The Maze Runner by James Dashner | Rating: ★★★★★
“I promised him!” he screamed, realizing even as he did so that his voice was laced with something wrong. Almost insanity. “I promised I’d save him, take him home! I promised him!”
The Maze Runner is a dystopian young adult novel that is the start of a fast paced, unique trilogy. Although it is only similar in various elements, the story will surely grab the attention of fans of The Hunger Games and Divergent with this futuristic and bizarre world full of mystery and well, more mystery.
There are plot points within the story that may confuse you at first, and a whole bunch of slang we would never use, but don’t let that intimidate you. This story is certainly something else. It will intrigue you and make you question many things in their world, including this so called maze and the people who run it. You will wonder who to trust among the characters and will find yourself wondering just what is happening and what is meant to happen.
You will also find yourself emotional by the end of this first book. There are many touching moments as well as a particular plot that is truly devastating. But all the same, you’ll begin wanting more — to know this world, why these boys can’t remember anything and why they’re seemingly trapped. What sort of cruelty lay beyond the makers of this?
Our story opens with a young man named Thomas, who awakens in a lift with hardly any memories at all. He remembers his name, and this is just about the only thing the poor boy can remember. And he soon finds out that he isn’t the only one who lacks memories. He is now in a mysterious place, with a mysterious group of boys — The Gladers. And.. wait, what the heck is a slinthead? No, never mind — he adapts to their unusual slang rather quickly.
It’s kind of endearing.
In the brief time upon arriving he discovers the way these boys live, befriends one character who becomes like a little brother to him and develops an interest in the so called maze that many of The Gladers explore during the day. He comes to get to know the boys and their schedules, soon developing one for himself in hopes that one day he can become a maze runner.
Things take a sudden change the day after Thomas arrives when the arrival of a girl — something unheard of in The Glade — shakes up the routine and sends a sense of fear through the boys. She comes with a vague and frightening warning that makes both she and Thomas a suspect when a chain events begin to change. Nearly everywhere he turns, someone begins to question him and blame him for the strange happenings.

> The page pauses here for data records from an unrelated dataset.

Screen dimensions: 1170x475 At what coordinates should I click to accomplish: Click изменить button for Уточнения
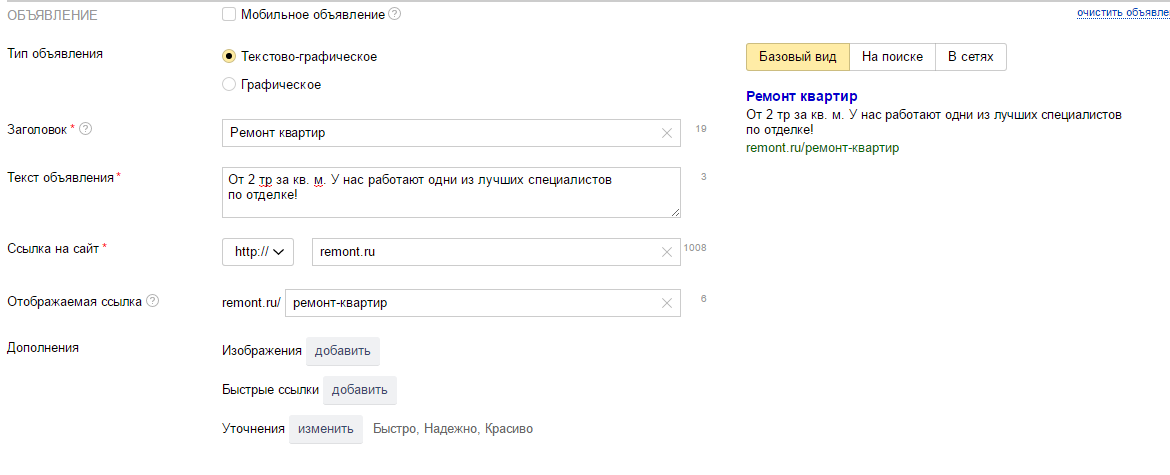click(325, 429)
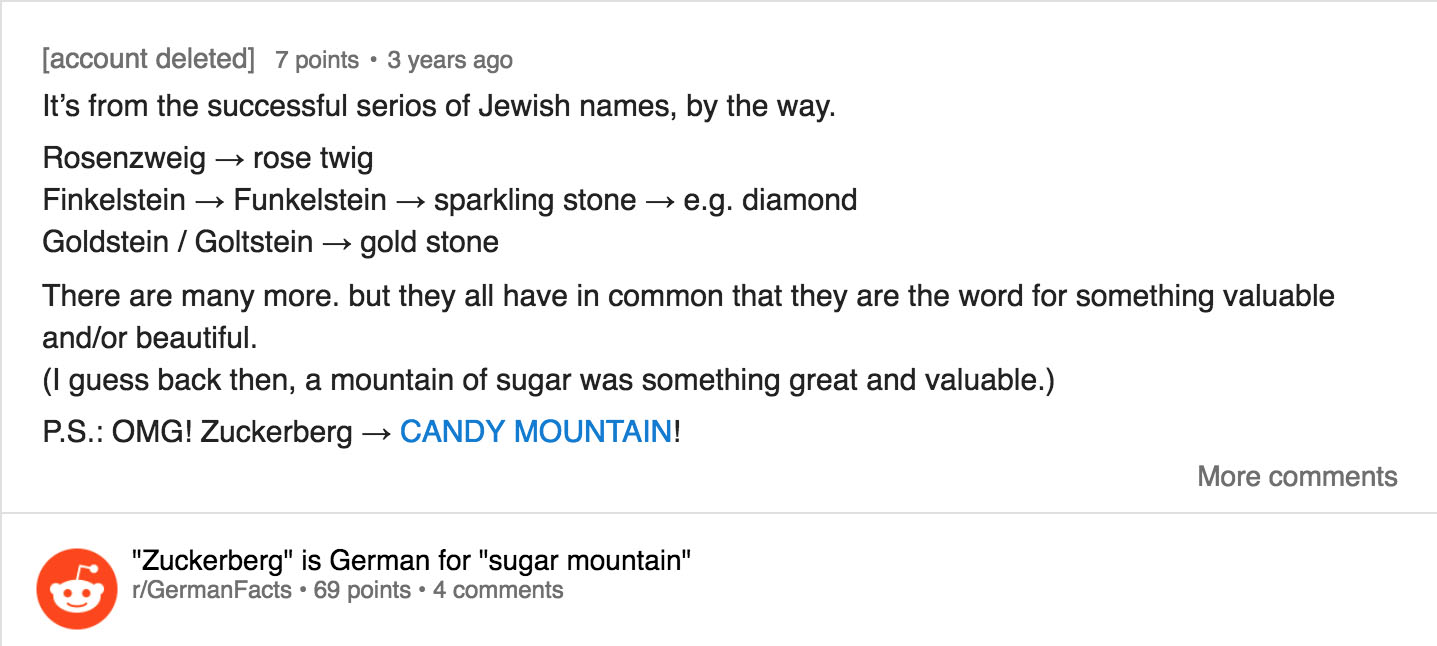
Task: Click the "3 years ago" timestamp
Action: pos(450,60)
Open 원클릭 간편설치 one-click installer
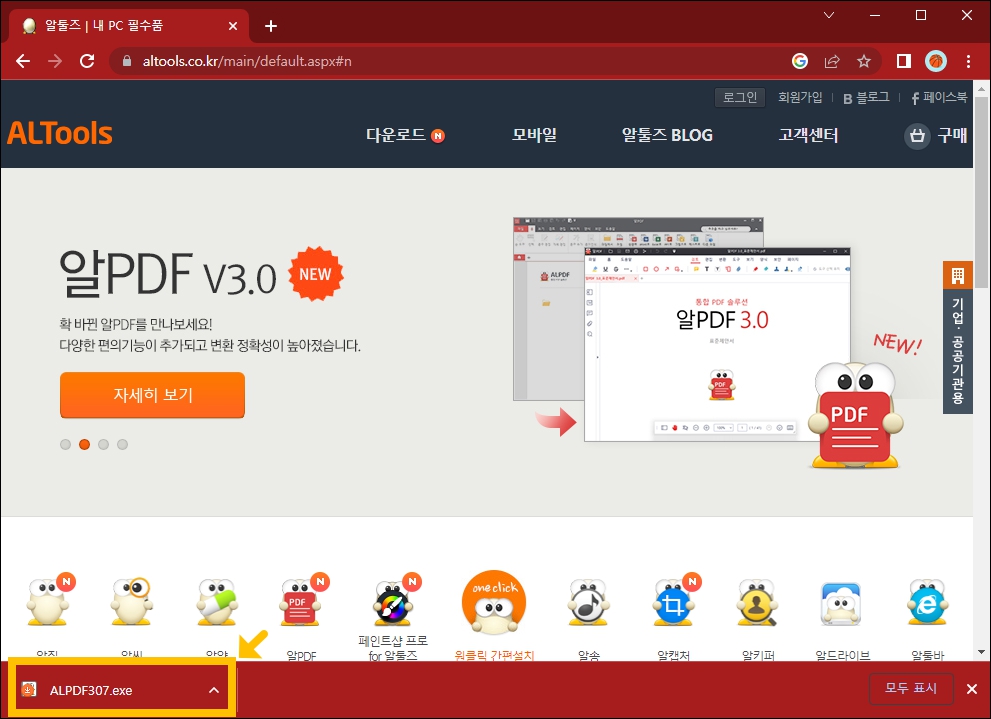The width and height of the screenshot is (991, 719). 493,602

Everything only grows weirder when he defeats a strange creature called the Grievers, manages to save the life of a runner and then proceed to become one. Now guys, I mean it — things only grow weirder from this point onward. But I mean that in the best way possible.
The Maze Runner is one of the most intriguing, unique stories I’ve read in a long time. It’s a blast to read and it certainly keeps you on your toes. I give it as many stars as possible — up there with Harry Potter, The Hunger Games, Splintered and The Darkest minds — and would recommend it to anybody. It isn’t a long novel, but I do recommend reading it carefully so you don’t miss anything.
This novel is something you just can’t miss. I, personally, can’t wait to read the remainder of the trilogy and look forward to learning more about the creators, their world and the characters who have managed to survive thus far.